El crimen del padre real como goce desmedido es transmitido como error trágico que el hijo lleva como Oidipous con su síntoma en el pie.
Por un lado encontramos la herencia de la castración que se transmite de padre a hijo: Lábdaco, ‘el manco’, Layo, ‘el tuerto’ y Edipo, el ‘pie hinchado’. Por otro lado, está la transmisión de la maldición que Edipo hereda como modo de goce del padre inscripto en su nombre y su cuerpo. Esa letra es el nombre del goce del padre real. El nombre que condensa al goce inscripto en el enigma de la Esfinge que Oidipous no escuchó.
El tiempo del análisis es el tiempo de Laïusser: tiempo de Lay-osar –tiempo de tener la osadía de confrontarse con el crimen y con el goce desmedido y ectópico del sujeto, que este localiza en el lugar del vacío del Otro– lugar topológico de la desmesura del Padre real. Es necesario un tiempo de peroración para que el sujeto lo gaste suficientemente y se revele aquello que es: una nada vaciada de goce. El tiempo de Laïusser es el tiempo de mirarse los pies, escuchar a los pies y pensar con los pies.-



NOTAS.

(1). Se trata del neologismo introducido por Lacan en la sesión del 17 de diciembre de 1974 del seminario RSI, el que Quinet ha volcado en su texto como laiousar. Para evitar el pasaje del término del francés al portugués y de allí al español, he decidido dejarlo directamente en francés para explorar mejor sus posibles articulaciones. Se trata de un neologismo en forma de verbo, en el que laïusser podría traducirse como ‘perorar’, a partir del sustantivo laïus, ‘perorata’, a la vez que hay en él una referencia a Laïos, padre de Edipo. Debemos destacar que el término laïusser figura en el diccionario francés Robert como una expresión familiar que significa ‘hacer discursos’, de modo vago o enfático. El segundo componente del término, user, significa ‘usar’, ‘consumir’ (nota de PP).

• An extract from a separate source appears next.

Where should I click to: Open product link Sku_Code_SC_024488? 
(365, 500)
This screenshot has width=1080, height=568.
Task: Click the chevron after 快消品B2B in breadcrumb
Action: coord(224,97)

(2). Trabajo presentado en mesa plenaria del 5º Encuentro de la Internacional de los Foros, Escuela de Psicoanálisis de los Foros del Campo Lacaniano: “Los tiempos del sujeto del inconsciente, el psicoanálisis en nuestro tiempo y el tiempo del psicoanálisis” (San Pablo, Brasil, 5 y 6 de julio de 2008).

(3). Efectivamente, el sábado 5 de Julio de 2008, al terminar la mesa en la que Antonio Quinet layó este trabajo, se presentó la obra teatral “Oidipus, Filho de Laios” en el teatro de la UNIP, con texto y dirección del propio Quinet. (nota de PP).